BEGIN TEXT SHOWN

For the Mirin-glazed Shiitake mushrooms
3 Tbsp unsalted butter
12 oz. shiitake mushrooms, stems removed caps sliced thinly
1/8 tsp salt
3 Tbsp Mirin (Japanese sweetened rice wine)
2-3 drops black truffle oil (optional)
Melt butter in a skillet. Add mushrooms and saute over medium heat until caramelized (about 20 minutes). Add salt and Mirin and cook until liquid is reduced to a glaze (about 3 minutes). Add truffle oil and toss to mix.
For the savory parmesan hazelnut lace cookies
1 1/4 cups coarsely grated parmesan cheese
1/2 cup hazelnuts, coarsely chopped
Preheat oven to 350 F.
Combine cheese and hazelnuts in a large bowl and toss to combine well. Line a baking sheet with parchment paper. Sprinkle about 1 1/2 Tbsp of the cheese nut mixture into 3-inch cookies. Bake until cheese is melted and golden, about 5 minutes. Cool on wire racks.
These savory cookiescan be made ahead of time and stored in an airtight container. Then just reheat on parchment at 350 for about 2 minutes to re-crisp.
This is the perfect entree salad. It is substantial, yet light. It is both fresh and verdant but also earthy and loaded with umami flavor. The combination of scallops and asparagus is mingles beautifully with the japanese miso glaze. YUM.
Miso is a paste made from fermented rice and soybeans. It is then aged and comes in a variety of colors, the colors getting deeper with increasing age. I prefer red miso which is medium in it's intensity. You can find miso in the refrigerated section of any Asian grocery.
When making this dish, prepare the dressing and toss with baby greens, then grill the asparagus before the scallops. The scallops will only take a few miutes.
Miso-Glazed Scallops with Asparagus Salad and Sesame-Ginger-Miso Dressing serves 8
For the Scallops
2 lbs sea scallops
1/3 cup sake
1/3 cup mirin
1/3 cup red miso paste
1/4 cup brown sugar
2 Tbsp soy sauce
bamboo skewers soaked in cold water
Combine sake, mirin, miso, brown sugar and soy sauce in a bowl an whisk to combine. Place scallops in a large sealable plastic bag, add glaze and refrigerate for 3-4 hours.
Place two bamboo skewers side by side and slide about 5 or 6 scallops onto the skewers. Grill over high heat until the scallops are just opaque and beginning to caramelize. Serve hot with Asparagus salad.
For the Asparagus Salad
2 lbs Asparagus
4 quarts water
4 Tbsp salt
4 cups ice
1 Tbsp olive oil
1 lb mixed baby greens
1 cup toasted sliced almonds
Bring 4 quarts of water to a boil. Add salt and return to a boil. Add asparagus. and cook until the water just begins to boil again. Immediately drain the asparagus and plunge them into a large bowl of ice water.
When asparagus are cold, drain and toss with 1 Tbsp olive oil. Grill the asaparagus over high heat until they just begin to char. Place hot asparagus on a bed of baby greens tosses with sesame-ginger-miso dressing. Top with additional dressing and sprinkle with sliced almonds.

END TEXT SHOWN
BEGIN RECORDS SUPPLIED

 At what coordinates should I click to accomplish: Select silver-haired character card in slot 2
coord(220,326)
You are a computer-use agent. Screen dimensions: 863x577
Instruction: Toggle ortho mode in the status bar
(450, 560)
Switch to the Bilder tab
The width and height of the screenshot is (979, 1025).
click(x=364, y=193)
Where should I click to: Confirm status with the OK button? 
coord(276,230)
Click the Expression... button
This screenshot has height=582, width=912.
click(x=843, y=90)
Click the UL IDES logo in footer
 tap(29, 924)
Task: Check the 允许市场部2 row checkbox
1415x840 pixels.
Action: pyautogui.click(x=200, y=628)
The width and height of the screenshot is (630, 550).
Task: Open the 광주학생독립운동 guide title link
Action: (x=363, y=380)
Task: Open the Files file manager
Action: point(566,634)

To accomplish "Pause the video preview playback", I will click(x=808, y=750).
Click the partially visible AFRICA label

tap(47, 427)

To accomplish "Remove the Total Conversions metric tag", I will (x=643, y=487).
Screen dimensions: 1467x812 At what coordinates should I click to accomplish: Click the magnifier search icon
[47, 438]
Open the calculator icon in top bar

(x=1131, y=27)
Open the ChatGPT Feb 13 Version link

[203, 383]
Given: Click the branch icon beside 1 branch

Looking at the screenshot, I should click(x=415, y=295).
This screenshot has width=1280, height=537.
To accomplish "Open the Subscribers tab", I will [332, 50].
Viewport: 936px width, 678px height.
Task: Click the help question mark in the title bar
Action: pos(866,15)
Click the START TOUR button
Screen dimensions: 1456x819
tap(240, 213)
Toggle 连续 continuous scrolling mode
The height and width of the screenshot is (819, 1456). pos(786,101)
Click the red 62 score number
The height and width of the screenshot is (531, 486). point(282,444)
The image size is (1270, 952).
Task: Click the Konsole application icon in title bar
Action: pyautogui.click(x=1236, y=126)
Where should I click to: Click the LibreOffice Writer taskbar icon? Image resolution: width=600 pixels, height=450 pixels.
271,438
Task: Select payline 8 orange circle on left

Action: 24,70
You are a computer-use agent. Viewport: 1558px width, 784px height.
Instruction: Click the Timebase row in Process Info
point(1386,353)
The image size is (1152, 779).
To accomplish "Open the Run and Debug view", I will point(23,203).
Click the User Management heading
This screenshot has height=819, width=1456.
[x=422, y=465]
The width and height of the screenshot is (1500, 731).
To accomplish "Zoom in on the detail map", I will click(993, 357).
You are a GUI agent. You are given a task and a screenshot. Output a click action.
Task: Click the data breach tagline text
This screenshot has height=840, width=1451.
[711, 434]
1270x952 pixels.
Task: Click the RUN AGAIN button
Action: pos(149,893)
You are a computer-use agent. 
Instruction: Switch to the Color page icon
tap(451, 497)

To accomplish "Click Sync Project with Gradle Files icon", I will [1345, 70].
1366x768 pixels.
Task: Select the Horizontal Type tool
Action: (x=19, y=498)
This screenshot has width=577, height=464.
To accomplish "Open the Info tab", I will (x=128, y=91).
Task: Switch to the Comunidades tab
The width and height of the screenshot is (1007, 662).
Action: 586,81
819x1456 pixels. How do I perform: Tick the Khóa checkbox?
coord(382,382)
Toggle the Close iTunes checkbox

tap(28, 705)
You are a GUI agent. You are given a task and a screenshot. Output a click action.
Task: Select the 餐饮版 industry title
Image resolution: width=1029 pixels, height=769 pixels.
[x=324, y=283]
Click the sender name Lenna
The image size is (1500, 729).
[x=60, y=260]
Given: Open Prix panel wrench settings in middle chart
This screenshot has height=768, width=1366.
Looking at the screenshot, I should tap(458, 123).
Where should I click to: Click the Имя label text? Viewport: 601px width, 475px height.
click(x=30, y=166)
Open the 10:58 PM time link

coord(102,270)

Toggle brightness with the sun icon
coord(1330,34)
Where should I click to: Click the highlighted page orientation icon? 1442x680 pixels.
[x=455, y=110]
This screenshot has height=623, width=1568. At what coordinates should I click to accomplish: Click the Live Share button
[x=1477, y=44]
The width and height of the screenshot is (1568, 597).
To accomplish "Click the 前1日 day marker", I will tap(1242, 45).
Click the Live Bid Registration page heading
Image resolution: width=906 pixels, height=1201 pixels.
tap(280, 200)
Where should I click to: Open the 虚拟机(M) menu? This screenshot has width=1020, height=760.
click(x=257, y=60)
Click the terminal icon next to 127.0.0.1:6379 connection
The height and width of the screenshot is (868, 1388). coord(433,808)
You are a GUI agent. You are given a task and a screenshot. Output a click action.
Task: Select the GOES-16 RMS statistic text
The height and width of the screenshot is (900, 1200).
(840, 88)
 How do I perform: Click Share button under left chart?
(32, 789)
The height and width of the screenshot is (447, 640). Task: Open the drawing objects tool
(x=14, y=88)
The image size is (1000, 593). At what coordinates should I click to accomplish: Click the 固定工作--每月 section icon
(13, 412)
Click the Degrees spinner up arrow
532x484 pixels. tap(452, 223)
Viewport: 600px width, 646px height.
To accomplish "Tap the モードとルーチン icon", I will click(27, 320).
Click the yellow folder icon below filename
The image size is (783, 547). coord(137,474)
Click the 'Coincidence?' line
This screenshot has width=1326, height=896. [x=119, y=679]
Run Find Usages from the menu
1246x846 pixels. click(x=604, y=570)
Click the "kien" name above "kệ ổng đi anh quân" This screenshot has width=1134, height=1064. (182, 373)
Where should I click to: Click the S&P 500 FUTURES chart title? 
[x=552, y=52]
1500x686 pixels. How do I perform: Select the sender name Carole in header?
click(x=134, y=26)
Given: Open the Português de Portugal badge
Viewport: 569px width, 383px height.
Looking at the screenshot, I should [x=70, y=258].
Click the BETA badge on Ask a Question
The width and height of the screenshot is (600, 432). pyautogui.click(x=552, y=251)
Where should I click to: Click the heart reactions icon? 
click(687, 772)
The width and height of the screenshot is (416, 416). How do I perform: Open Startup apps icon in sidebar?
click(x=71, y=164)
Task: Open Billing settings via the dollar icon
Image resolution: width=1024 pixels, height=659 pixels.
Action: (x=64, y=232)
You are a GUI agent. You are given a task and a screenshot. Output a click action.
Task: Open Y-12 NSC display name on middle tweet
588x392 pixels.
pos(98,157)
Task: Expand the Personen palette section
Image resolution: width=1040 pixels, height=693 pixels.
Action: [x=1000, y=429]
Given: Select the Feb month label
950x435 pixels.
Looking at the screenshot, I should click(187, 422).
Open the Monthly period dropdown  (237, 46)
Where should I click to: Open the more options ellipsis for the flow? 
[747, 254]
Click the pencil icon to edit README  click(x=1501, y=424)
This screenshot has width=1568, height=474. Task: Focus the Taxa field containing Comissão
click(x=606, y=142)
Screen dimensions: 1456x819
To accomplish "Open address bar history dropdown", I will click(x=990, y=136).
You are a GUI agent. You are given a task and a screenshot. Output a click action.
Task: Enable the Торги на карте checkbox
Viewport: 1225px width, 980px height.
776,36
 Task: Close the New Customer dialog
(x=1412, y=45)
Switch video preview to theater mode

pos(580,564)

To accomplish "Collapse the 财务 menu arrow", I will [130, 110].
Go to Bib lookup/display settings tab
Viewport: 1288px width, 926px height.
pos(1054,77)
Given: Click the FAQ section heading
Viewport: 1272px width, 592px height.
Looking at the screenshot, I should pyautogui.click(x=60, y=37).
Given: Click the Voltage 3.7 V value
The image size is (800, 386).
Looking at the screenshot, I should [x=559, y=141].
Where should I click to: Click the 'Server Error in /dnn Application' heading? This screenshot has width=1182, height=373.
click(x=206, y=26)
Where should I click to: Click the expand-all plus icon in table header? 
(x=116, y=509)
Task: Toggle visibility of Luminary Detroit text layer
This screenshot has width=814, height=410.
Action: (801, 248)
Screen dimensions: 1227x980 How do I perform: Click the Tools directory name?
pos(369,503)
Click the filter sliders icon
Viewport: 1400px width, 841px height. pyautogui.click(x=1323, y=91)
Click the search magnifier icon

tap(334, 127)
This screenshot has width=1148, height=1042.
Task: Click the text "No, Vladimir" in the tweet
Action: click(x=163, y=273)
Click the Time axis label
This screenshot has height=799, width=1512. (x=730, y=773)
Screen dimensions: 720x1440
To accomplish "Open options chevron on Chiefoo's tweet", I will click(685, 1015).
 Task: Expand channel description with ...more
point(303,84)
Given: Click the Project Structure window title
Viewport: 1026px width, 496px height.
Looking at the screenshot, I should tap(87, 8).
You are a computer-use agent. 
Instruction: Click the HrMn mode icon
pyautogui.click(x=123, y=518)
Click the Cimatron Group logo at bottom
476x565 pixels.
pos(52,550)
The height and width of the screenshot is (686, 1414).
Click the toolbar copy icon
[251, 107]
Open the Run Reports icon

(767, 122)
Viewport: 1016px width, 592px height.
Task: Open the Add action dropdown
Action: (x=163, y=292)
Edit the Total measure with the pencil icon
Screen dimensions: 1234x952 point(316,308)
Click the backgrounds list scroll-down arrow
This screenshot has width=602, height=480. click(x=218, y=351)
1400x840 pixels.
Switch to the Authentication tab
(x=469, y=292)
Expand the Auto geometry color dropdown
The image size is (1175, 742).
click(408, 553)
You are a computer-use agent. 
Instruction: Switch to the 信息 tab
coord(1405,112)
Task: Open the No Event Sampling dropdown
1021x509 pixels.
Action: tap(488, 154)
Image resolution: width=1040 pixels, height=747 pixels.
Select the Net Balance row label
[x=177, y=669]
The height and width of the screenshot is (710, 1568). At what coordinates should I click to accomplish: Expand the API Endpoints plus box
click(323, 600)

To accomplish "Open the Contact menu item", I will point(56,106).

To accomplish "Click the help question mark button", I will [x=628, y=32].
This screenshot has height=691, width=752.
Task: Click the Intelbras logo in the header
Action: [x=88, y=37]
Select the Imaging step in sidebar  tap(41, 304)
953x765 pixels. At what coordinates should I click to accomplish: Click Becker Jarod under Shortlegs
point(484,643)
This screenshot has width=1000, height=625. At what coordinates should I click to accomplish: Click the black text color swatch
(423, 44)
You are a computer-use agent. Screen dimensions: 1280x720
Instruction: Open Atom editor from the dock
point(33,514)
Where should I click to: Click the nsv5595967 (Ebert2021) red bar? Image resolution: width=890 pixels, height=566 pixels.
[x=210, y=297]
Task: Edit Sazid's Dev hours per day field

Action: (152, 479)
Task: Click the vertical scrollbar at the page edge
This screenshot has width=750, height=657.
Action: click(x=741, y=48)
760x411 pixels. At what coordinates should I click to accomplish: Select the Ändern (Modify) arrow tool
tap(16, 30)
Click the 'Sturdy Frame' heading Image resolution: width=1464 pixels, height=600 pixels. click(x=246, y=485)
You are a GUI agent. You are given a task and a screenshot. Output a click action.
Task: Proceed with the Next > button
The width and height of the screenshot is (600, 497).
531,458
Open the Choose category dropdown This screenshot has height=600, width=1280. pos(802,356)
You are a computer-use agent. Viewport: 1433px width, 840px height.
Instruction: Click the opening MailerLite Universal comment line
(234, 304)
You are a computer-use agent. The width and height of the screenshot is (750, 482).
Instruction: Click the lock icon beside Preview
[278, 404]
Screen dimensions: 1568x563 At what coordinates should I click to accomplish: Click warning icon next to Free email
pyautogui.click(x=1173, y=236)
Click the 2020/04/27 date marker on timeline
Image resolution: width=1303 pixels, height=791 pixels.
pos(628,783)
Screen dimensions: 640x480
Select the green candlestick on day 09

END RECORDS SUPPLIED

WORK TO COMPLETE = From the recipe text, set down the passage from "Place two bamboo" to "with sliced almonds." word for word.

TASK ANSWER =
Place two bamboo skewers side by side and slide about 5 or 6 scallops onto the skewers. Grill over high heat until the scallops are just opaque and beginning to caramelize. Serve hot with Asparagus salad.
For the Asparagus Salad
2 lbs Asparagus
4 quarts water
4 Tbsp salt
4 cups ice
1 Tbsp olive oil
1 lb mixed baby greens
1 cup toasted sliced almonds
Bring 4 quarts of water to a boil. Add salt and return to a boil. Add asparagus. and cook until the water just begins to boil again. Immediately drain the asparagus and plunge them into a large bowl of ice water.
When asparagus are cold, drain and toss with 1 Tbsp olive oil. Grill the asaparagus over high heat until they just begin to char. Place hot asparagus on a bed of baby greens tosses with sesame-ginger-miso dressing. Top with additional dressing and sprinkle with sliced almonds.